Jamie is one of those extremely gifted teachers who was always destined for the classroom, even though he didn’t realise it at first. As a successful student at Oxford University, he won the Microsoft Research Prize for best undergraduate dissertation and went on to study for a PhD in Computer Science. While teaching as part of his graduate studies, the positive and enthusiastic response of his students inspired him, making him realise that he had a real passion and talent for the profession – so he arranged a week of work experience at his old school and the rest is history.
Jamie Frost, as well as teaching at Tiffin School, has also created and runs the hugely influential and ground-breaking website for maths tuition DrFrostMaths that provides an online learning platform, teaching resources, videos and a bank of exam questions to practice on, all for free.

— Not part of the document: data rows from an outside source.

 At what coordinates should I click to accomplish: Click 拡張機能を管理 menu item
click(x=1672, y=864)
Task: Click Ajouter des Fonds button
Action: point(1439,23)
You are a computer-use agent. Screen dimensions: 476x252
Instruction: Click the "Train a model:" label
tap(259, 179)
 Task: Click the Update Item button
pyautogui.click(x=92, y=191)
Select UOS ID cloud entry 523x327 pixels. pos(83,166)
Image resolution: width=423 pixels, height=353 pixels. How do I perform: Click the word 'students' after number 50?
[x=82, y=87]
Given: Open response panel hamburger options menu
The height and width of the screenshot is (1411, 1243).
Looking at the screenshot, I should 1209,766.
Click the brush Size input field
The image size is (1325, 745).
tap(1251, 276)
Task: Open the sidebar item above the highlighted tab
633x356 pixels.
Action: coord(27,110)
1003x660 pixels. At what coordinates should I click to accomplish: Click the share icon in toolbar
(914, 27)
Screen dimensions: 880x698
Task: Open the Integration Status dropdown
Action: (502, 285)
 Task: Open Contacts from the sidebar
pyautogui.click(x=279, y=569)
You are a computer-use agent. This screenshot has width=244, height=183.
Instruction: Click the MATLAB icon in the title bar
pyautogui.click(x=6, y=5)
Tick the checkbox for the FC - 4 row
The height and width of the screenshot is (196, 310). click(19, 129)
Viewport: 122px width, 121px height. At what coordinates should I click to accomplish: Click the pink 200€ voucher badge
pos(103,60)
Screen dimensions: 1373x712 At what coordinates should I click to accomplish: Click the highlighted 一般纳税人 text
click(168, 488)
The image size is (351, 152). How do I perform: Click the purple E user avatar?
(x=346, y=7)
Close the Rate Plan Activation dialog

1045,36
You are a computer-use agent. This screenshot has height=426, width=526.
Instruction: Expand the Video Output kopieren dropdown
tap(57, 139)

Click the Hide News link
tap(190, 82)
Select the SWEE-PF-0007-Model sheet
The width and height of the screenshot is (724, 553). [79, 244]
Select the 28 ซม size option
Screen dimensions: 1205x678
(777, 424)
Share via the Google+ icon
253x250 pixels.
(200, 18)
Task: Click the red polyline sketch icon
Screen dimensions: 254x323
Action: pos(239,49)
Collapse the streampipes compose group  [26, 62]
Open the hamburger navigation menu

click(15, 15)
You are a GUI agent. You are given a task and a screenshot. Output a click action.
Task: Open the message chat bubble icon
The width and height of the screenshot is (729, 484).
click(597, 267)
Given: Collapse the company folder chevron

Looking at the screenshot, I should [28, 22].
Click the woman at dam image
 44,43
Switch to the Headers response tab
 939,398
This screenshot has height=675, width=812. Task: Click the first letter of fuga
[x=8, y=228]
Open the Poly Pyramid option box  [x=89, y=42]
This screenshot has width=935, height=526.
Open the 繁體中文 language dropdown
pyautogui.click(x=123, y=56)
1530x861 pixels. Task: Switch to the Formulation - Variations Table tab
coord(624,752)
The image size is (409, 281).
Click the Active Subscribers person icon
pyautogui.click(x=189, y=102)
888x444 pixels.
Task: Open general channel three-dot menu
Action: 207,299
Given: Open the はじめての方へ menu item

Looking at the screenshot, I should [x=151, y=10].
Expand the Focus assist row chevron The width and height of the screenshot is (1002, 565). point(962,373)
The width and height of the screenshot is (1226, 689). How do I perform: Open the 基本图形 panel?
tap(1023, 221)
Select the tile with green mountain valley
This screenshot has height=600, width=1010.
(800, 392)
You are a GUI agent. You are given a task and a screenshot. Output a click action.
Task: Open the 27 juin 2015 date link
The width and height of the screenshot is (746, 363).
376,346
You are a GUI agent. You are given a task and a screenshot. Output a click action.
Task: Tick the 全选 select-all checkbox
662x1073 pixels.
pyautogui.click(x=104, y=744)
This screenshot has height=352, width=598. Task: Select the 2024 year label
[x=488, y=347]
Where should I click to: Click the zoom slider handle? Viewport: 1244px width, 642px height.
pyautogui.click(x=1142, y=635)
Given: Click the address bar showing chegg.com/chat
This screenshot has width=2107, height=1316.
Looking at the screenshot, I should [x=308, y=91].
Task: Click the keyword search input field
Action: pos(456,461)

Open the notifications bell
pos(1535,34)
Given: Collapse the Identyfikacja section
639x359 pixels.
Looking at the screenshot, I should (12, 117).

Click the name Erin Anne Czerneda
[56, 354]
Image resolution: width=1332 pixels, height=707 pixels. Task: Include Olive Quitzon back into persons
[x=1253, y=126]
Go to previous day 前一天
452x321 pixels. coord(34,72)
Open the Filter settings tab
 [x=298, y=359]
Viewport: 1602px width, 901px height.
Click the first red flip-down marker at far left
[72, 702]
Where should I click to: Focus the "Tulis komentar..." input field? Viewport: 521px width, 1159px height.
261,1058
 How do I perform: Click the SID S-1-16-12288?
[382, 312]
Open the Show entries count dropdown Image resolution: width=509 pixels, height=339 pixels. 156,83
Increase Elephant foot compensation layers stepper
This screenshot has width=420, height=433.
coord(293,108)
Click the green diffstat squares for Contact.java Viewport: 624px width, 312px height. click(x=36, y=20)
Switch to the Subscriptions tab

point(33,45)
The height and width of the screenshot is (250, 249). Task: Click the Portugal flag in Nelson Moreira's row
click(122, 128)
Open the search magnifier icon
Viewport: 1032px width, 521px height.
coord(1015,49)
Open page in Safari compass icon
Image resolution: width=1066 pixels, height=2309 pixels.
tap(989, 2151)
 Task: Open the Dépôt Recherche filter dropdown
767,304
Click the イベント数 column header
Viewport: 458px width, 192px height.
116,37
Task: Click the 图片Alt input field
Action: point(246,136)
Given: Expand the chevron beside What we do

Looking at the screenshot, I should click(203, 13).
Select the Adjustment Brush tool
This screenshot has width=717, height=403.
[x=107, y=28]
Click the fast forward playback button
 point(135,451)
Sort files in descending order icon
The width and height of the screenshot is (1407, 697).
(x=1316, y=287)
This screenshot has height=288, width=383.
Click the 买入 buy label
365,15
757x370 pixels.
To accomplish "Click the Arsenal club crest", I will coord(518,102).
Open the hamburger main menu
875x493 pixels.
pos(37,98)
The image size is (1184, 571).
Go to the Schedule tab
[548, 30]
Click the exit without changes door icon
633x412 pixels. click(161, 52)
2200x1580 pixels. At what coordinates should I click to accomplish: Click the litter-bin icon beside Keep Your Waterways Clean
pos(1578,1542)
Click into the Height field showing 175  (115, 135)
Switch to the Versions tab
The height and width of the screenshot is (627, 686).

The site was developed to both support his school’s lower attaining students and galvanise those who may be disenfranchised with mathematics. However, it has now far outgrown that modest ambition.
When the coronavirus pandemic shut down schools all over the world, DrFrostMaths became a lifeline for students shut out of classrooms. Within a week, the site’s pageviews had jumped from 0.4 million to 1.3 million per day. Jamie spent every free hour he had coding to adapt the site to meet the needs of students and teachers in this new environment, developing virtual white board software and tools to help teachers monitor students’ progress in real time. He even received a donation of £10,000 to help him fund his free site and Amazon web services also donated $10,000 in server credit.
The site has now had over 7 million resource downloads and is a worldwide sensation. Anecdotal evidence suggests that the site is used in some capacity by well over half of all secondary schools in the UK. Jamie travels internationally to speak about his teaching methods and his resources have been used around the world to provide teaching for schools in Zimbabwe, for disabled students, and even for 18-21 year-olds in an Ohio prison.
At this year’s ceremony, the Varkey Foundation was also delighted to announce the launch of the new Chegg.org Global Student Prize, a $50,000 sister prize to the Global Teacher Prize, which will open applications and nominations in the new year. The Global Student Prize will create a powerful new platform to highlight the efforts of extraordinary students throughout world that are making a real impact on learning, the lives of their peers and on society beyond.